**Prompt**
Please output exactly the run of lines that starts at the line with "The width and height of the screenshot is (564, 426)." and ends at the last line of the records below.
**** Given records ****
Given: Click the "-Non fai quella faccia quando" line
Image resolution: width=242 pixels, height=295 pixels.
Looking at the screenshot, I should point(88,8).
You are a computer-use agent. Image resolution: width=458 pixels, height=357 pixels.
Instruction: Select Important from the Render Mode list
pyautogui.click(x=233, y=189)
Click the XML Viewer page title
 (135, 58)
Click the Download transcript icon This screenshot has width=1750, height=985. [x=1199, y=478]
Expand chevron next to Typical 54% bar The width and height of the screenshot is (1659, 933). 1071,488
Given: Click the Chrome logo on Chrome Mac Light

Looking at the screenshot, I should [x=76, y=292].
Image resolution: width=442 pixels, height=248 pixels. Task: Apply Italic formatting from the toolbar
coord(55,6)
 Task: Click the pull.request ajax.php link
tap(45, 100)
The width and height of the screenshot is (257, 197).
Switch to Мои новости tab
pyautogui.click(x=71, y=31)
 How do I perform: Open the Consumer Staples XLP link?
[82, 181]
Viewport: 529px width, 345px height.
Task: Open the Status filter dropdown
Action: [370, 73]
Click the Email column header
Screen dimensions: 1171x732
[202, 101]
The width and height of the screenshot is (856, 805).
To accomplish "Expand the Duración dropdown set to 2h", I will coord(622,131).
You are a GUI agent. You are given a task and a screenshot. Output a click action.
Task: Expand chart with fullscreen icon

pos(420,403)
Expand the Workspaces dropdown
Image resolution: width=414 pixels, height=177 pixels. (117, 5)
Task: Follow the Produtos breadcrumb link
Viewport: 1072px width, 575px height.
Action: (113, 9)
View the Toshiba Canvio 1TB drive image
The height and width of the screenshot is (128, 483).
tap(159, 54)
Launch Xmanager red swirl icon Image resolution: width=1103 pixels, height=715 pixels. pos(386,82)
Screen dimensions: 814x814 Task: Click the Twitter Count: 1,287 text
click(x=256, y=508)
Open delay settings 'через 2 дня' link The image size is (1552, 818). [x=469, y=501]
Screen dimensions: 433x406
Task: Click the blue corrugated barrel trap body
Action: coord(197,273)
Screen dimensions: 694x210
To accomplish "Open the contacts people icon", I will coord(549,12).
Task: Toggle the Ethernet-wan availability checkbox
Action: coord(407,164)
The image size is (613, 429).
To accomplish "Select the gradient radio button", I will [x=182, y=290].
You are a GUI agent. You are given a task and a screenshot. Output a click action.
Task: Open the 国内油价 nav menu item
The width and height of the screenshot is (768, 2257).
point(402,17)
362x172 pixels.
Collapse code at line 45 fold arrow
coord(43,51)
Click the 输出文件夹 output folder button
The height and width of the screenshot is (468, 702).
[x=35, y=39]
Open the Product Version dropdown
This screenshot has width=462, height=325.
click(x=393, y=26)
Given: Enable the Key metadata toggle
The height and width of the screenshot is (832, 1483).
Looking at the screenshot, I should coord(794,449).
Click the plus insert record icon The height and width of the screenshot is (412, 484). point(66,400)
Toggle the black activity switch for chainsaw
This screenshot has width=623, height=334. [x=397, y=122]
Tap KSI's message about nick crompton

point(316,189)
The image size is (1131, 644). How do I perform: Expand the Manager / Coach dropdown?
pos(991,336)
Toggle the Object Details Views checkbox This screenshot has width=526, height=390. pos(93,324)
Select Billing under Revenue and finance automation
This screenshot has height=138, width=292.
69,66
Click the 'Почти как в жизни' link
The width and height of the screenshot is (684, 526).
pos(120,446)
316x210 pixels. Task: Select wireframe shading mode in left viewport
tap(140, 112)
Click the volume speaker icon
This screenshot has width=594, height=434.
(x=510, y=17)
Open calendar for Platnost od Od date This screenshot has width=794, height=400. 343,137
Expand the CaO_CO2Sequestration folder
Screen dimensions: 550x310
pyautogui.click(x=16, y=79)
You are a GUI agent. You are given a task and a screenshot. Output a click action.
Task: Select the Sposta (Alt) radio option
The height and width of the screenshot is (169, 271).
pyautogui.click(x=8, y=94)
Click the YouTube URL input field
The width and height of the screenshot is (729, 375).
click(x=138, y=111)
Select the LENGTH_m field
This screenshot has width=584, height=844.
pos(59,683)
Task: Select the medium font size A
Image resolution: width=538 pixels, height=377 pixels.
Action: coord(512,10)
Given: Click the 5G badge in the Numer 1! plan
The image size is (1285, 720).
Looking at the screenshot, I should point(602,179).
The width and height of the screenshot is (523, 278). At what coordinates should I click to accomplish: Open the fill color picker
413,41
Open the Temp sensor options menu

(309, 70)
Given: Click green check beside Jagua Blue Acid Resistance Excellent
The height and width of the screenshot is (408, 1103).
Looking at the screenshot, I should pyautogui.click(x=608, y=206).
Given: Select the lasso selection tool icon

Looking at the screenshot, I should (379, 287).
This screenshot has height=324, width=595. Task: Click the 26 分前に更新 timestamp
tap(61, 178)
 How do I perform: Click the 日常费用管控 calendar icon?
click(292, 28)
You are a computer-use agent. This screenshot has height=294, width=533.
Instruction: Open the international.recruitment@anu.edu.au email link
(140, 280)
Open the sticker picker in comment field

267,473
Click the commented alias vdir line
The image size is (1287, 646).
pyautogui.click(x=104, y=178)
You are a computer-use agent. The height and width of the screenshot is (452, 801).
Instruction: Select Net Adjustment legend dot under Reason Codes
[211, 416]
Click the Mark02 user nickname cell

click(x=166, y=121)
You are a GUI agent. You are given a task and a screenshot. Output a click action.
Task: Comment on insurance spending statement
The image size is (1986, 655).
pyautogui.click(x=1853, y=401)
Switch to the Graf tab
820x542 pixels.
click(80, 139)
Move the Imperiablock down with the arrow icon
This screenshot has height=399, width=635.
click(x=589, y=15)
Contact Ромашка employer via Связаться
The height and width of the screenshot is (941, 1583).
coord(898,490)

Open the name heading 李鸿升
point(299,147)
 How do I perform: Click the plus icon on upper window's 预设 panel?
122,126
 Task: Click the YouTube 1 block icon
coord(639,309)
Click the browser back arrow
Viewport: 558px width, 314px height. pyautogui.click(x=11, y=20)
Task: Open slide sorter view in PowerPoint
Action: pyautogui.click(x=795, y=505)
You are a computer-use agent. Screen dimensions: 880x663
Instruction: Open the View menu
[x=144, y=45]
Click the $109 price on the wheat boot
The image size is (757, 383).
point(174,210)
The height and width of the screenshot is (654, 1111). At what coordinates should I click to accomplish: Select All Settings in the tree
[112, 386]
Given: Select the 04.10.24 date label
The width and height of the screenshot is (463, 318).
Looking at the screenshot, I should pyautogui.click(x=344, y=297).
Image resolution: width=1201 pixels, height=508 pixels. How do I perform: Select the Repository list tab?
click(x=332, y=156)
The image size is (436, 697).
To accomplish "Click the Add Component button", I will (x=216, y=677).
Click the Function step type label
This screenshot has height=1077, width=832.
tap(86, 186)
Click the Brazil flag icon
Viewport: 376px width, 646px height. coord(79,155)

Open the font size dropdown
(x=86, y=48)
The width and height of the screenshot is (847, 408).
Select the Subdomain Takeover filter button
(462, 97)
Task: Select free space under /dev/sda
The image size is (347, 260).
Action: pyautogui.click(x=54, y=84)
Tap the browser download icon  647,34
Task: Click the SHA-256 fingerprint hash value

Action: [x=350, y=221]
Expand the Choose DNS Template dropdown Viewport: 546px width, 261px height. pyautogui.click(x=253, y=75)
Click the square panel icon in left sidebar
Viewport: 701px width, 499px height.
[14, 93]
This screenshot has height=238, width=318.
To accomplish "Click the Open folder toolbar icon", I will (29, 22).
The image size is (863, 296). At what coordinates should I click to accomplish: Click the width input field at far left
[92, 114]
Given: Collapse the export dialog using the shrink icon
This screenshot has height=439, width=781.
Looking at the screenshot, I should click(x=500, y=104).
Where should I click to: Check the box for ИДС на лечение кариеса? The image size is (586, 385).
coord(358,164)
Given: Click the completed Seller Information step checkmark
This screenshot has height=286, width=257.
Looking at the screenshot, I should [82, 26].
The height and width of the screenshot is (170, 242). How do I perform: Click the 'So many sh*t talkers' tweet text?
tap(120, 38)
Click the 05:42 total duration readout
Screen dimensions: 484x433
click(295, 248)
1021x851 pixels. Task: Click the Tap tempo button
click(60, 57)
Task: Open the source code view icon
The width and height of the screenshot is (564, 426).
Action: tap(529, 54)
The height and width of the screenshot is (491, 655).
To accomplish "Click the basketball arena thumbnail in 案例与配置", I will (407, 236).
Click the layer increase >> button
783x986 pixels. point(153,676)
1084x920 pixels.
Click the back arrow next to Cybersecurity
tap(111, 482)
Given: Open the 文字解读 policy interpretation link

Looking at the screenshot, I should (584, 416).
****
**Output for this exercise**
The width and height of the screenshot is (564, 426).
Action: tap(529, 54)
The height and width of the screenshot is (491, 655).
To accomplish "Click the basketball arena thumbnail in 案例与配置", I will (407, 236).
Click the layer increase >> button
783x986 pixels. point(153,676)
1084x920 pixels.
Click the back arrow next to Cybersecurity
tap(111, 482)
Given: Open the 文字解读 policy interpretation link

Looking at the screenshot, I should (584, 416).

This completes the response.